İşte çocuklara sorulan bazı sorular. Ve alınan yanıtlar:
“ Evlenmek için kaç yaşında olmak lazım?”
Altı yaşında bir çocuğun cevabı:
“ Bunun yaşla ilgisi yok. Aptal olmak yeter.”
Soru:
“ Birinin öpmek hangi şartlarda doğrudur?”
7 Yaşında bir kızın cevabı:
“ Eğer oğlanın ya da babasının çok parası varsa.”
Soru:
“ Evlilik olmasaydı ne olurdu?”
Sekiz yaşında bir çocuğun cevabı:
“ Hesabını vermemiz gereken bir sürü çocuk olurdu.”
---//--
Yabancı bir dergiden aldım bunları.
Diyeceksiniz ki:
“ Thomas aynı cinayeti bizde işlemiş olsa ne ceza alırdı?”
Bizde aynı yaşta çocuklara aynı sorular yöneltilmiş olsa, nasıl cevap alınırdı?
Cevap vermek bir hayli zor değil mi?
Çünkü bizde büyüklerinde, küçüklerinde işlerine akıl erdirmek kolay değil.
Günlerin getirdiği
---Vahap Ata’dan CHP sorusu--
AKP’nin Tepebaşı İlçe Başkanı ve Belediye Meclis üyesi Vahap Ata, geçtiğimiz günlerde Büyükşehir Belediye Başkanı Prof. Dr. Yılmaz Büyükerşen’e “Sizi partinizin il yönetimi ziyaret etmiyor, Bakan Suat Kılıç ziyaret etmese ne olur?” gibilerden bir eleştiri getirmiş. Ya okuyamadım, ya da bu soruya sayın Büyükerşen’in nasıl bir yanıt verdiğini öğrenemedim. Daha sonra bazı gazetelerde de okuduk. Gazeteci arkadaşlar yazdı. Demek ki CHP İl Yönetimi Büyükşehir Belediye Başkanı Prof. Dr. Yılmaz Büyükerşen’i ziyaret etmemiş. Ya da, yazıldığına göre ziyaret etmek istenmiş randevu alınamamış. Nereden bakarsanız bakın ikisinden birisi. Arşivi karıştırdım. CHP’nin Erman Gölet başkanlığındaki il yönetimi Tepebaşı Belediye Başkanı Ahmet Ataç’ı ve ardından Vali Kadir Koçdemir’i ziyaret ediyor. Ama aynı partiden Büyükşehir Belediyesi’ni ziyaret etmiyor. Dahası yapılan eleştirileri il ve Büyükşehir yanıtsız bırakıyor. Eleştiriyi CHP yerine, AKP’nin Tepebaşı İlçe Başkanı Vahap Ata yapıyor. Dün konuştuğumuz CHP’lilerin büyük bölümü Büyükerşen’i haklı buldu. Ama değişen bir şey yok.
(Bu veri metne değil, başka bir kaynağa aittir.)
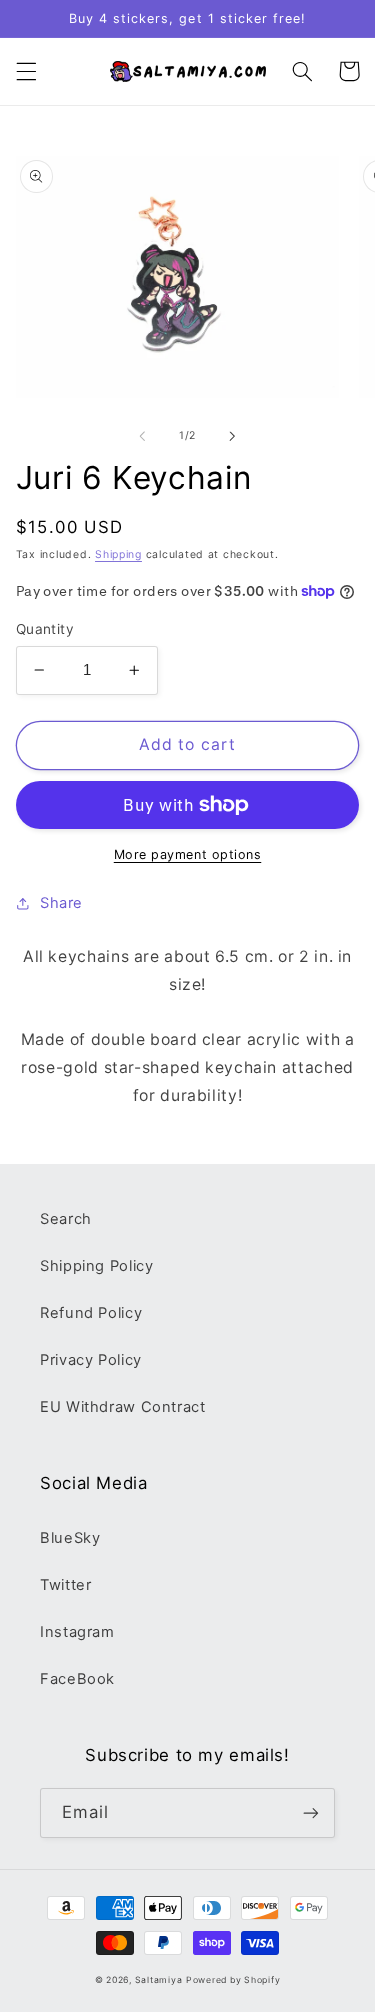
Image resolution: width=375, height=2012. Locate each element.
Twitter (65, 1585)
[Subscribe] (311, 1812)
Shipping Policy (96, 1266)
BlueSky (70, 1538)
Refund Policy (91, 1313)
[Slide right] (233, 436)
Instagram (77, 1632)
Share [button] (61, 903)
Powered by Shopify (233, 1980)
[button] (26, 71)
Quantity (45, 629)
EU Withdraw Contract (123, 1407)
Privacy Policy (91, 1360)
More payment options (188, 854)
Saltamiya (159, 1980)
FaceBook (77, 1679)
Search (66, 1219)
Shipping (118, 554)
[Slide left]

--Vekillerden ne isteniyormuş--
TBMM tatile girdi. Kazım Kurt, Ülker Can ve Salih Koca’yı Eskişehir’de göreceğiz. Adı bende saklı bir milletvekiline “ Size en çok ne için geliyorlar, ne istiyorlar?” diye sorduğumda şu yanıtı aldım:
“ Birincisi atama. İkincisi iş bulma. Arkasından dayı torpil işleri…”
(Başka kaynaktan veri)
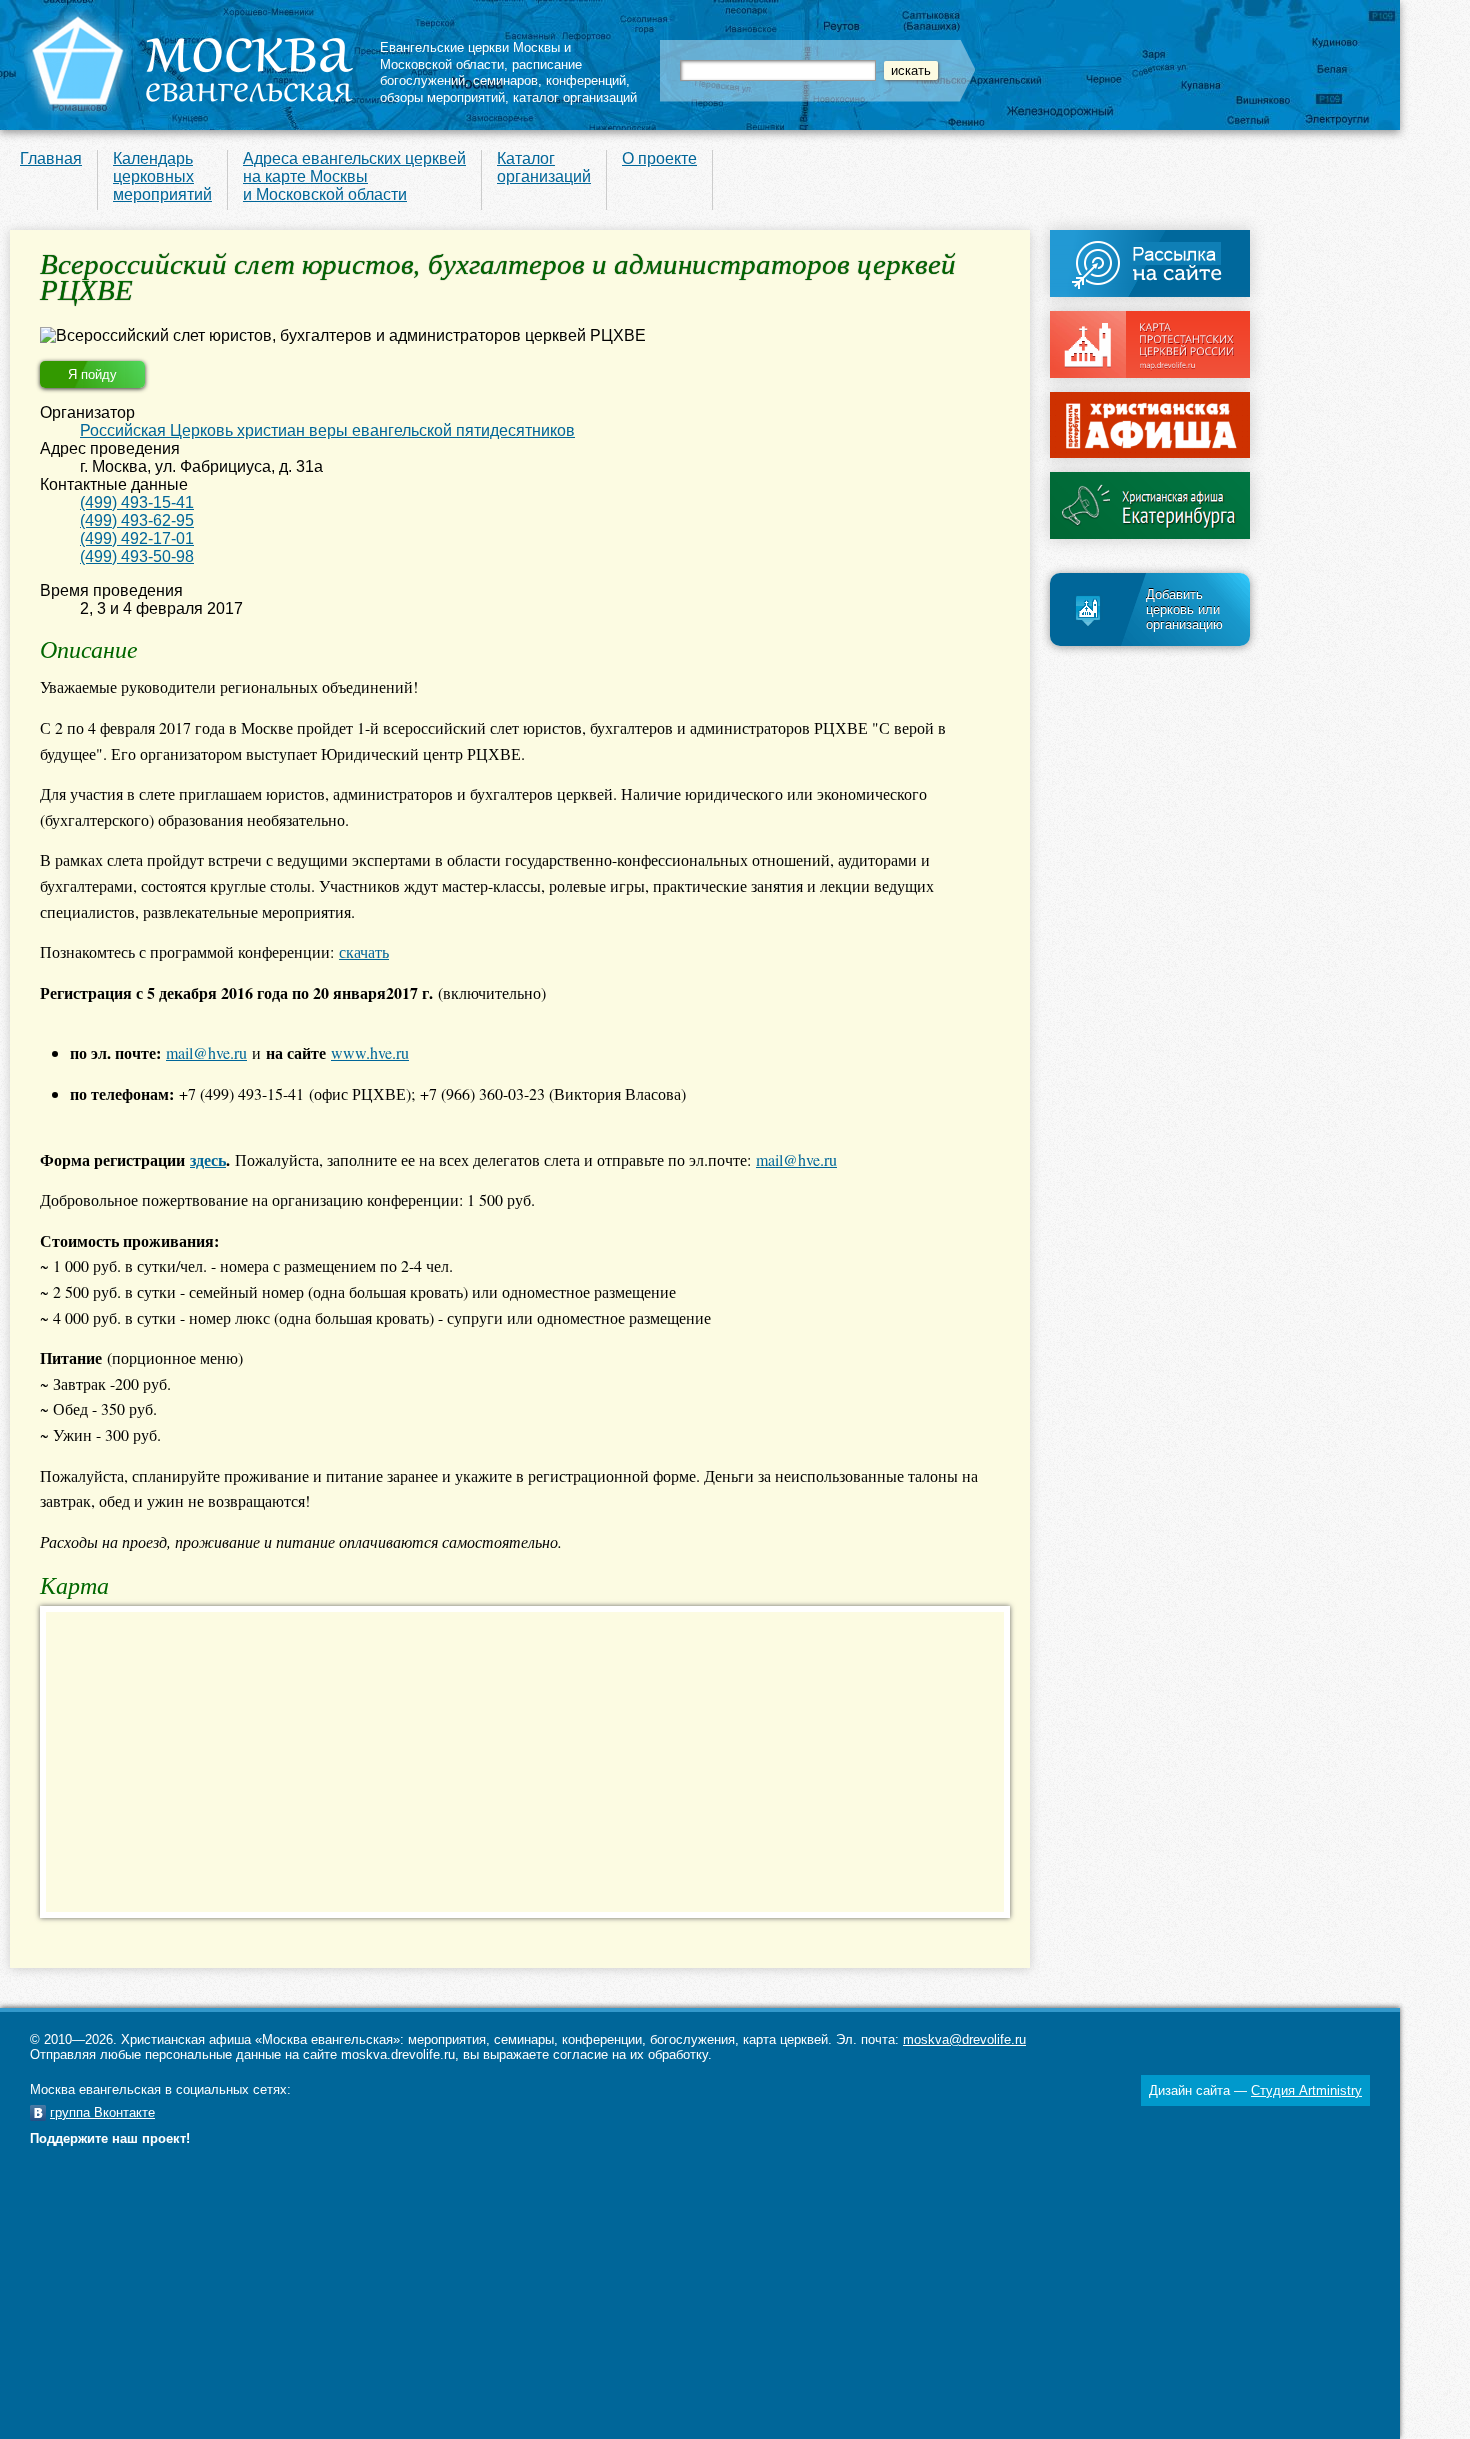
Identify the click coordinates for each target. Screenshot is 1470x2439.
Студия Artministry (1306, 2090)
Bu milletvekili gülerek şöyle devam etti “Bazıları harçlık da istiyor. Meclis lokantasında yemek isteyenleri saymıyorum.”
İşin gerçeği bu işte. Geçtiğimiz yıllarda Sadri Yıldırım ve İbrahim Yaşar Dedelek’ten de benzeri söylemleri dinlemiştim. “ Bunun dışında milletvekili ne aranır, ne sorulur” demişti partilinin biri. Vekilin tanınmasının bir başka yanı da vekilin bakan olmasına bağlıdır. Bakan olacak, her gün TV’lere çıkacak. Flaş haberler verecek. İşte o zaman, yalnız siz değil, Türkiye tanır. Ne yazık ki, Eskişehir böyle bir şansa kavuşamadı. Bir bakan yardımcısı Murat Mercan ile işler olmuyor.
Vatandaş soruyor
-Havacılık Müzesi neyi bekliyor?—
Vali Ali Fuat Güven döneminde kurulan Havacılık Müzesi ilk zamanlar büyük ilgi görmüştü. Daha sonra ne olduysa oldu. Büyük ilgi gören Havacılık Müzesi’nin yıldızı söndü. Bir bekçi ile kaldı. Ardından Hava İkmal’e devredilen müze, bir süre sonra Tepebaşı Belediyesi tarafından meclis kararı ile Anadolu Üniversitesi’ne verildi. Şu anda Havacılık Müzesi Anadolu Üniversitesi’nin malı olmuş durumda.
Dün bir okurumuz arayıp sordu “Burası bir zamanlar çok güzeldi. Tramvaydan inince gördüm. Çiçekler solmuş, parklar bakımsız. Bir iki kepçe sağa sola toprak atıyor. Yaklaşıp sordum, ne yapıldığını bilen yok. Diyorum ki, Rektör Prof. Dr Davut Aydın yapıcı ve yaratıcı bir kişidir. Havacılık Müzesi üniversitemiz için yararlı bir kurum olamaz mı?”
Olabilir elbette. Sanıyoruz Rektör Prof. Dr. Davut Aydın burayı hem Anadolu’ya hem de Eskişehir’e yararlı bir duruma getirecektir.
Henüz yorum yapılmadı,
İlk Yorum yapan siz olun...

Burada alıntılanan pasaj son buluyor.